I am currently reading this fantastic story from Bruce Feiler, “Walking the Bible: A Journey by Land through the Five Books of Moses”.  Bruce teams up with an an archaeologist, and tries to visit all the places he can locate, as closely as he can locate.  The book is part story, part history, part archeology, part literary and part geography all blended together in with such insightful perspective, that you start to experience the trip with him.   I like how he intertwines his story, with the history, with the facts.

Here they were having a discussion about the improbability of some of the biblical numbers:

“The point is…that the Israelites had a different sense of history than we do.  They weren’t trying to record facts objectively.  They were trying to tell a story, and let the facts support the story.”
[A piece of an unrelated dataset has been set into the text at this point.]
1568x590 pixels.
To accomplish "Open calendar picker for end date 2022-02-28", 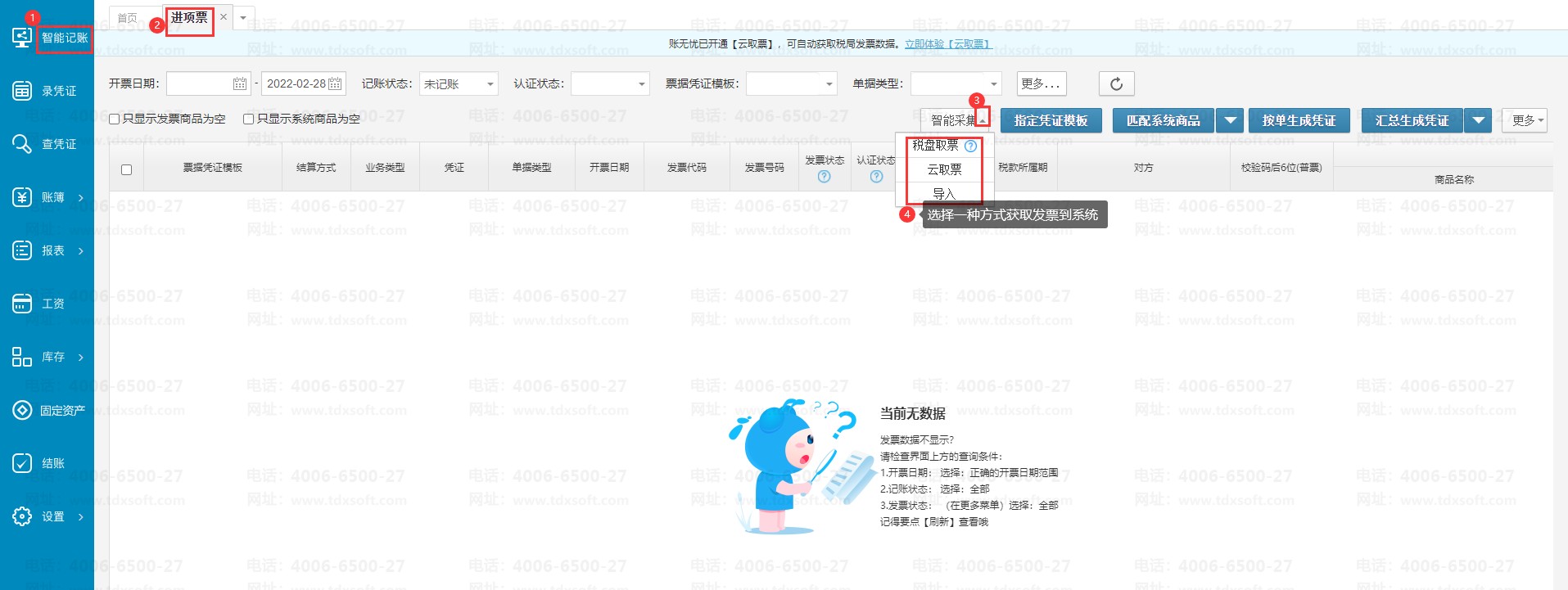I will [335, 83].
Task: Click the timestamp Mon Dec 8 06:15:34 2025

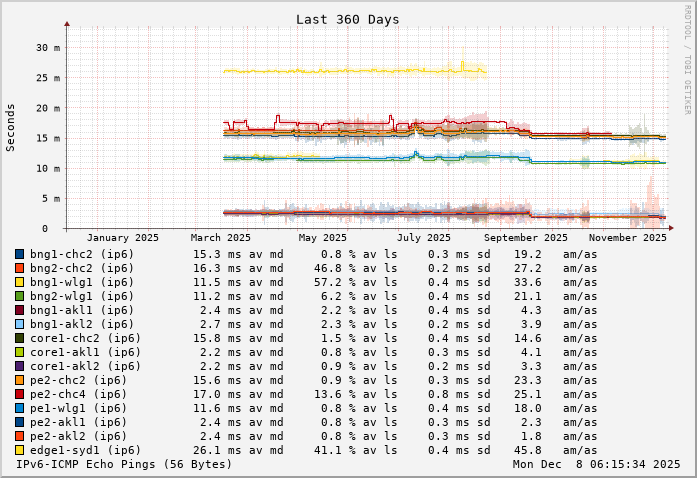Action: tap(596, 464)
I think that very often in ancient cultures, the symbolism was more important than the facts…people across thousands of years understand symbolic meanings…the Bible isn’t journalism, its a story.

Do we want to spend our time arguing over whether 600 thousand men plus women and children really crossed the Red Sea, and was it really the Red Sea? or somewhere else?  If you do, you might miss the point of the story which is:  a really, really large number of people crossed thru the middle of a sea, on dry land!  And that is about God, and what He can do, and that is the point of the stories in the Bible.

on the knitting sutra

re-reading for third time, “The Knitting Sutra: Craft as a Spiritual Practice” by Susan Gordon Lydon.
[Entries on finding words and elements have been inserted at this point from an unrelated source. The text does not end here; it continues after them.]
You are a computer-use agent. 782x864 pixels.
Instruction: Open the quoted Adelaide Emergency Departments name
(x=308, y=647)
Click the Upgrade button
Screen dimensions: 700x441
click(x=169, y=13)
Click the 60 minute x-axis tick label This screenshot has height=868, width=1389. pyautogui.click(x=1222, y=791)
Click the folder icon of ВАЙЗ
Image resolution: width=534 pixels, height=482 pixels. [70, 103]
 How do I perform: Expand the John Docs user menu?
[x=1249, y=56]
It is on of those books that strikes me differently each time I am reading, depending on where I am at with my own crafts and spiritual practices.  Although I still think she rambles all over the place…and then…amoungst the ramblings she nails it.

like her explaination on why crafts (particularly fabric and yarn crafts) are so fascinating:

…”the work lives and thrives in your imagination for a long time, providing pleasure and excitement far beyon its usefulness when finished.”
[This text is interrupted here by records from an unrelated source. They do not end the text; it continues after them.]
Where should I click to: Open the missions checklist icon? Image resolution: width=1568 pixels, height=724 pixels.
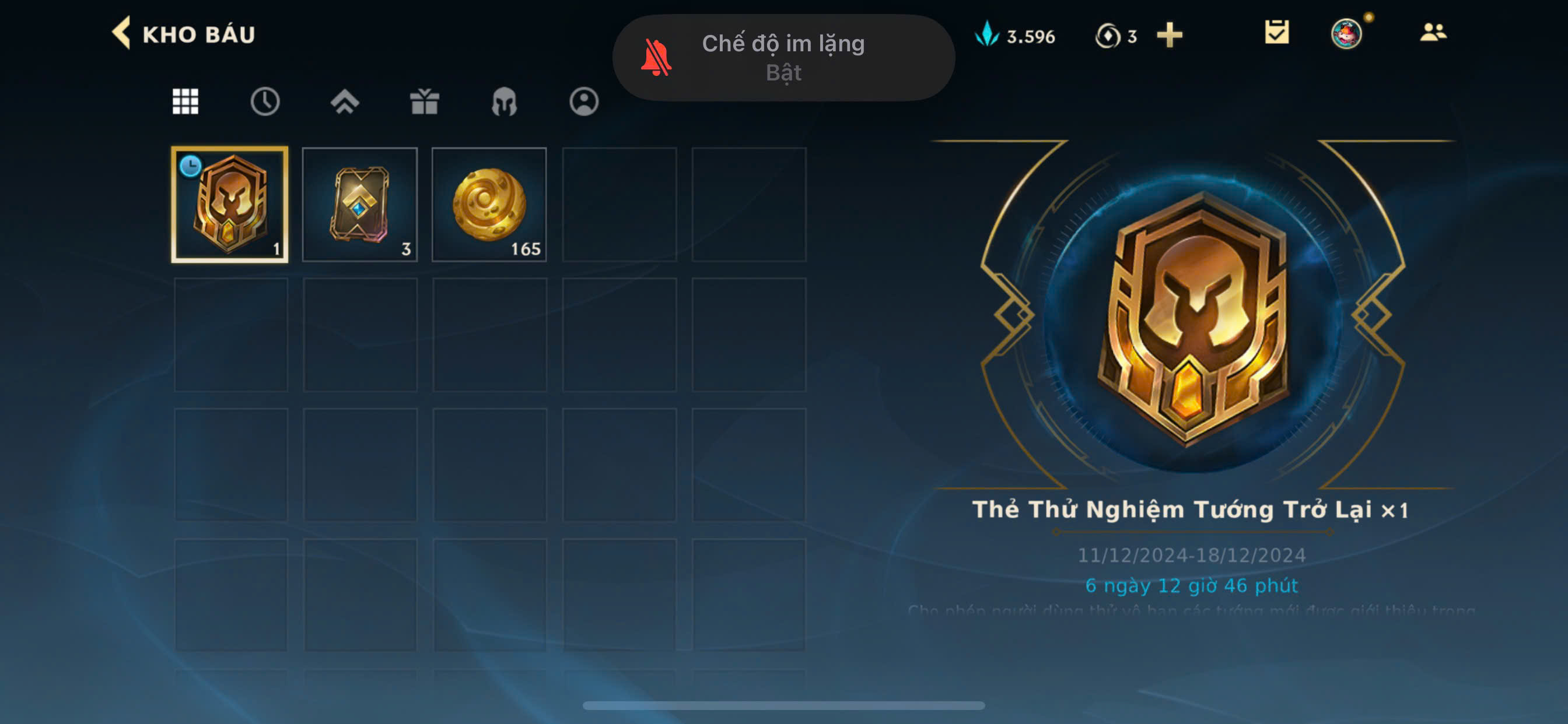(1276, 32)
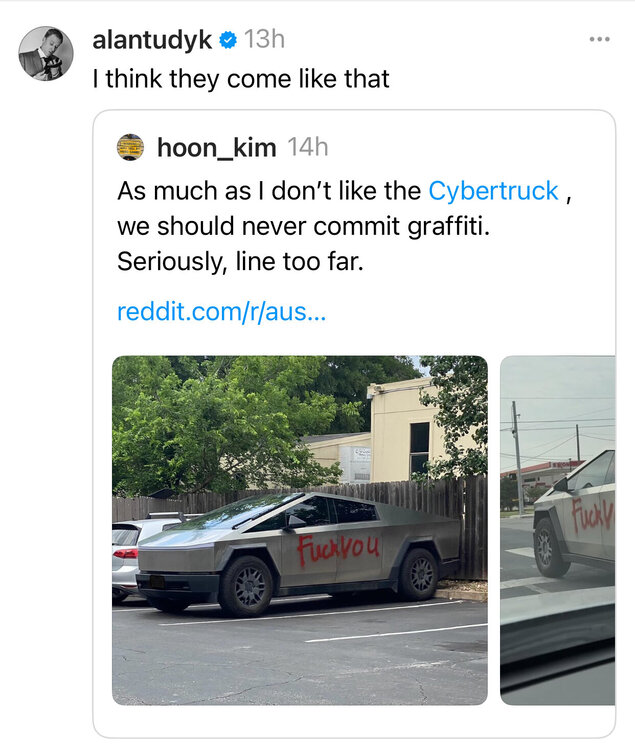Visit the hoon_kim username profile
The width and height of the screenshot is (635, 750).
point(217,147)
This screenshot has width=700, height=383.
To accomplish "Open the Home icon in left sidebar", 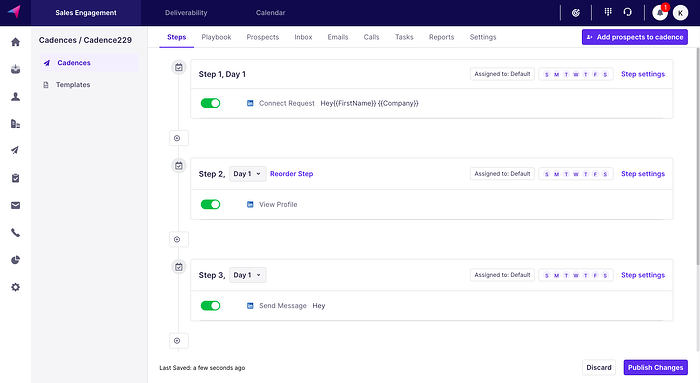I will click(16, 42).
and her reason why she still adores the craft of knitting above all other crafts:

“I often describe myself as someone with a low boredom threshold, which is one reason I like to knit, as my passion is portable and may be performed anywhere.”

This is also what I like about knitting, that it is so portable and can be done anywhere.  I am always surprised when I knit in a coffee shop how often the MEN come up to me and comment on what it is that I am doing.  My theory is that MEN just are drawn to women performing domestic activities, just like they seem to always be drawn to a women cooking in the kitchen….and knitting just looks so darn domestic.

on the nightstand

as stated in verse of the week post:

“Beyond Our Selves: a woman’s pilgrimage in faith”  by Catherine Marshall

and  “The Case for a Creator: A journalist investigates scientific evidence that points toward God” by Lee Strobel.

Beyond Our Selves I am now reading for the 3rd time, as I am in my own sort of pilgrimage of faith. or crisis, or something.  I have found Catherine Marshall to have great combo of compassion and truthful insight, and I really appreciate her candor.

The Case for the Creator I have picked up and read on and off since it first appeared in my local bible bookstore, it is very good information, and very well researched as all of Strobel’s books are.

Yesterday, my good friend Tami asked me what I was reading and when we were done answering each other I realized I have not read any fiction in quite some time…does that make me a “heavy” reader or what?